### WHAT THE TASK REQUIRES
Search the listing below for the string "Open", then copy every line it appears in.

### DATA SECTION
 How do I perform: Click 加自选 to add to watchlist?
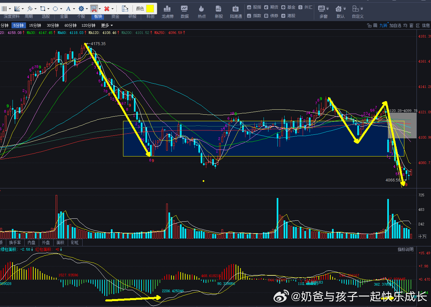tap(395, 25)
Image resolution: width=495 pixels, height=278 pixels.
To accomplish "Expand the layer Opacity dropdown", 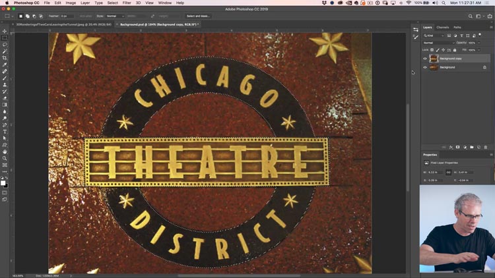I will (479, 43).
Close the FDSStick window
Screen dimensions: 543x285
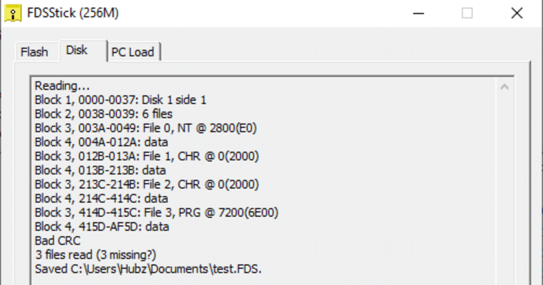click(517, 13)
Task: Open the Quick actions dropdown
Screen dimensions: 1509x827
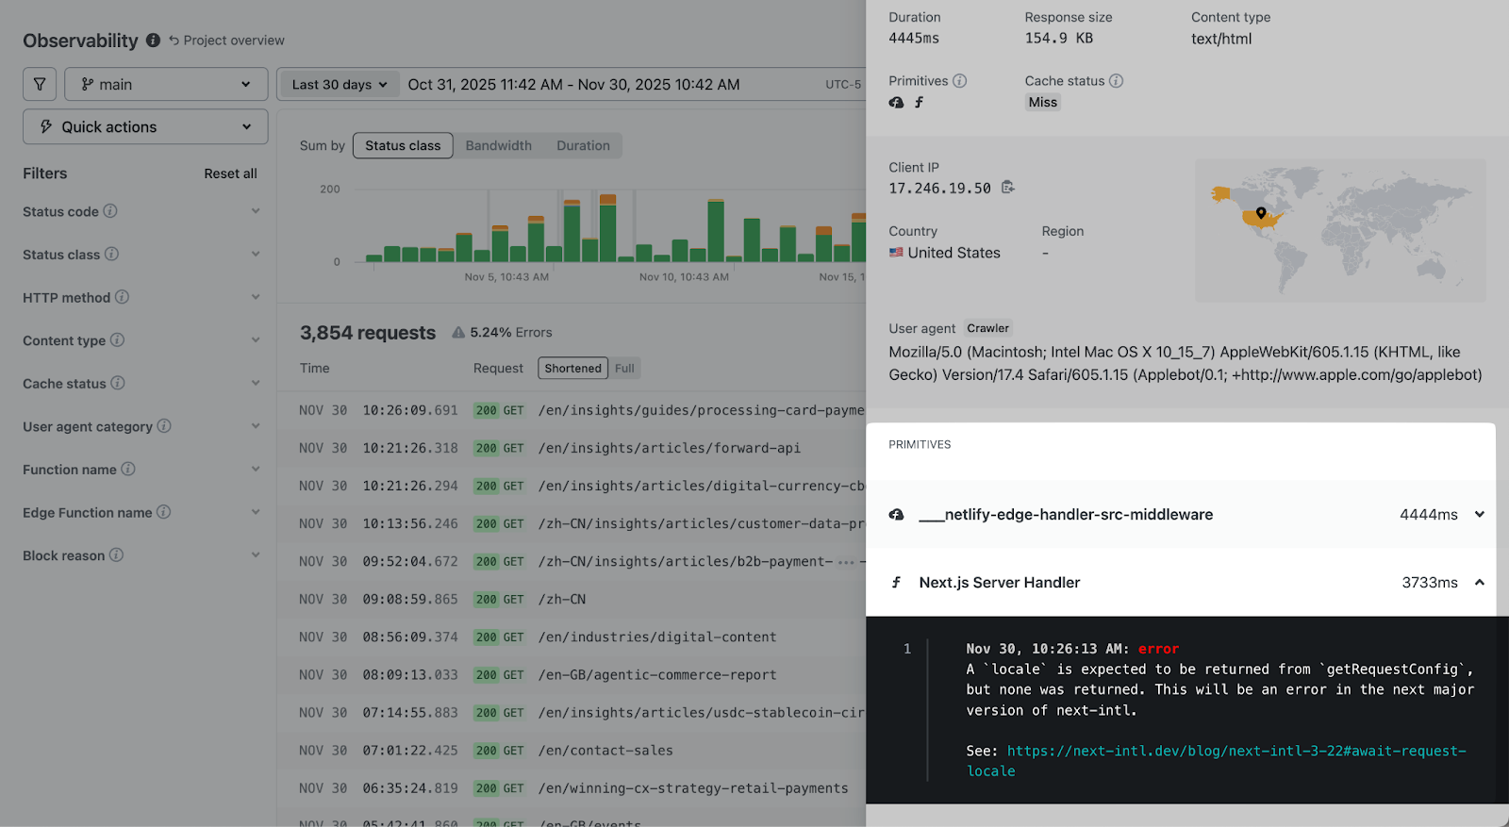Action: [x=145, y=126]
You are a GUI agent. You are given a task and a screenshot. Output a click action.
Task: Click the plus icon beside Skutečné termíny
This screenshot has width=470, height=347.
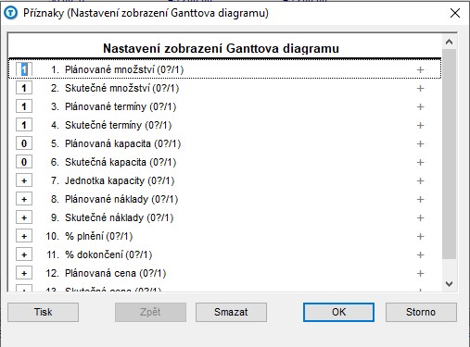pos(420,125)
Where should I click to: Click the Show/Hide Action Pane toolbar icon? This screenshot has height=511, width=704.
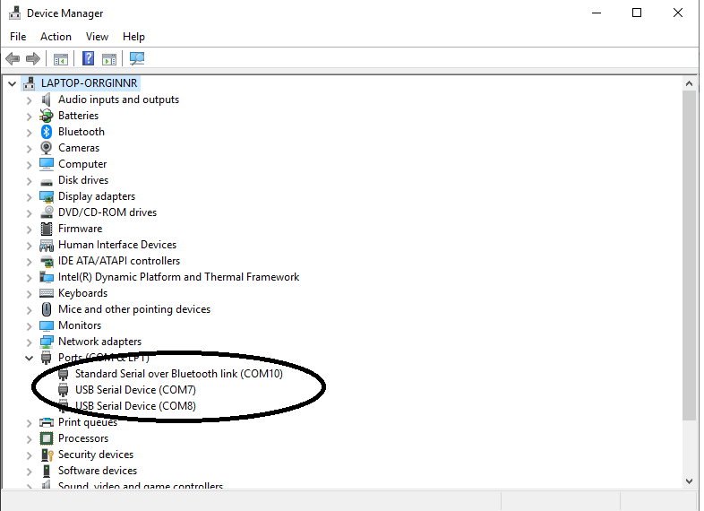(109, 59)
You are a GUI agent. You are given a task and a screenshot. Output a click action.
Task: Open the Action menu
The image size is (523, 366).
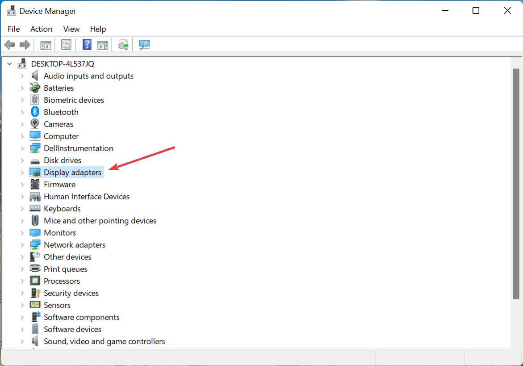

### OUTPUT OF THE EXERCISE
Task: Open the Quick actions dropdown
Task: Open the Action menu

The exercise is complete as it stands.